Sudden Rock: Japan's huge new tourist attraction that appeared out of nowhere

A boulder that suddenly appeared on scenic cliffs in a beach resort area of Shirahama, Wakayama Prefecture, is expected to become a new tourist attraction.

At 4.2 metres by one metre by 1.2 metres, the boulder looks like it weighs several tonnes. It appeared three years ago on the Sandanbeki Rock Cliff, a scenic area of 50-metre-high cliffs stretching for more than one kilometre.

A strong typhoon swept across the Japanese archipelago, including Wakayama Prefecture, in September 2018. The boulder appeared at the edge of the cliffs right after the typhoon.

Locals believe the rock may have been carried by high waves during the typhoon, since it has the same structure as the cliffs, which are made of sandstone and mudstone.

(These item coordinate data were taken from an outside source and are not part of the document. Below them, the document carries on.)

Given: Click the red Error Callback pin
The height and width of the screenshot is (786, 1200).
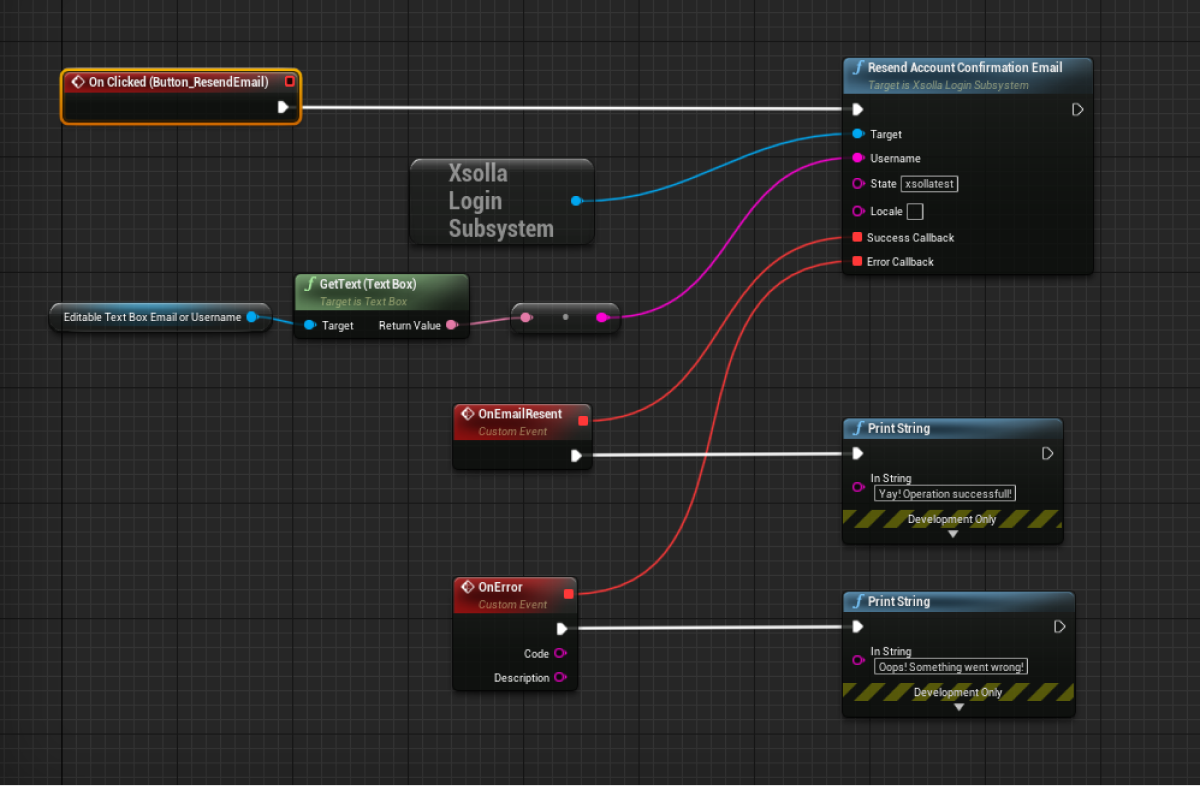Looking at the screenshot, I should (x=857, y=262).
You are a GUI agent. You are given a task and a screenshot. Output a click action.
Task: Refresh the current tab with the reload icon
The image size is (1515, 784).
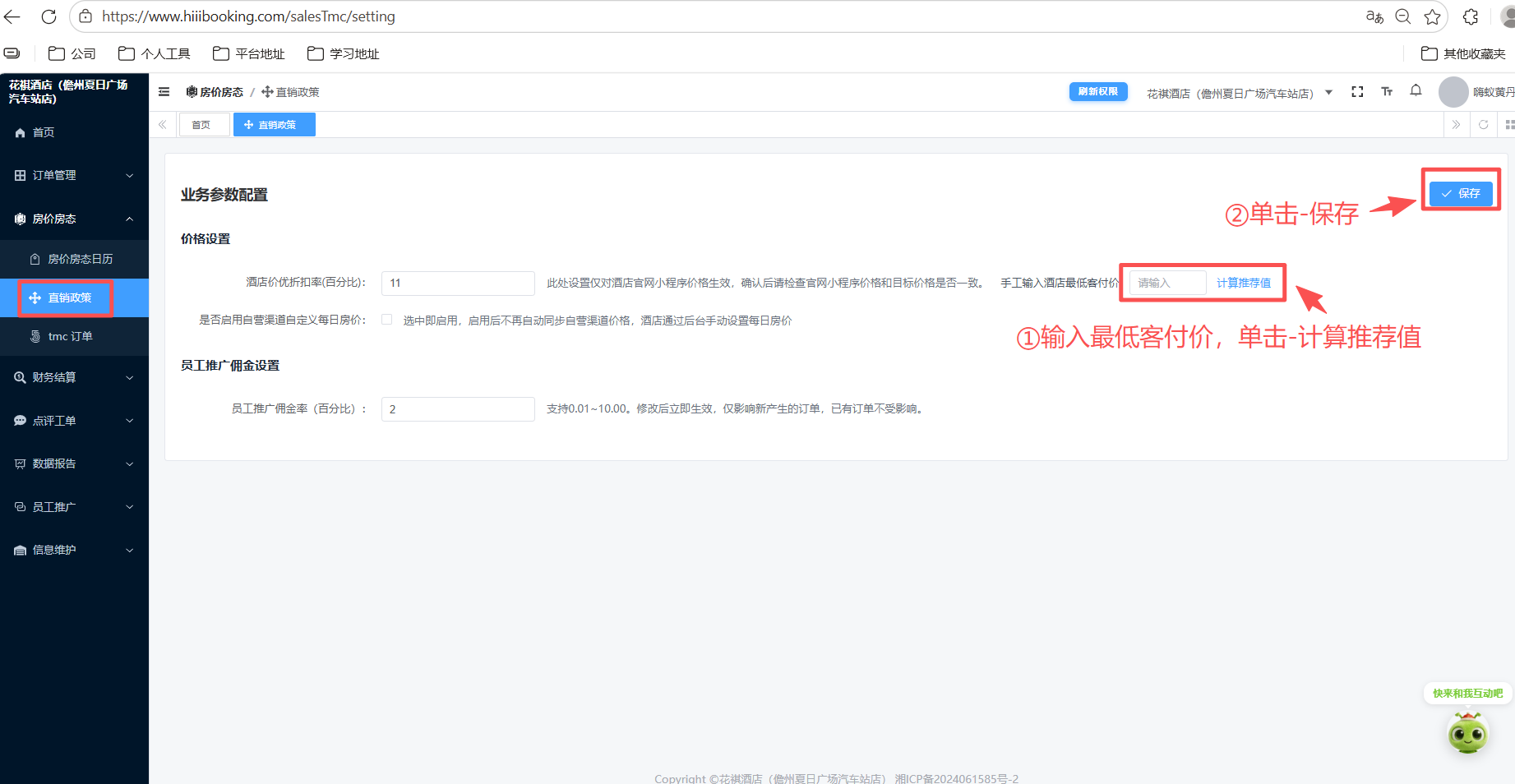[1484, 125]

The waves were so high at the time that they reached the top of the cliffs. Locals speculate receding waves must have carried the rock from the land side of the cliffs to the seaside.

Sandanbeki is a popular tourist spot in the town of Shirahama. There is an observatory where visitors can get a panoramic view and a cave where the waves crash. A company operating a cave sightseeing tour came up with the idea of turning the rock into a new tourist resource.

The company, Sandanbeki Cave, asked the public to name the boulder through its official Instagram account, and via an application box in the cave. The name chosen was "Sudden Rock" because it suddenly appeared.


The typhoon also left devastating scars in the area. The high waves collapsed a portion of the cliffs, and the face of the cliffs about 100 metres west of the observatory was gouged, and several boulders fell into the sea.

"We want people to witness the power of typhoons and the wonder of nature," the company said.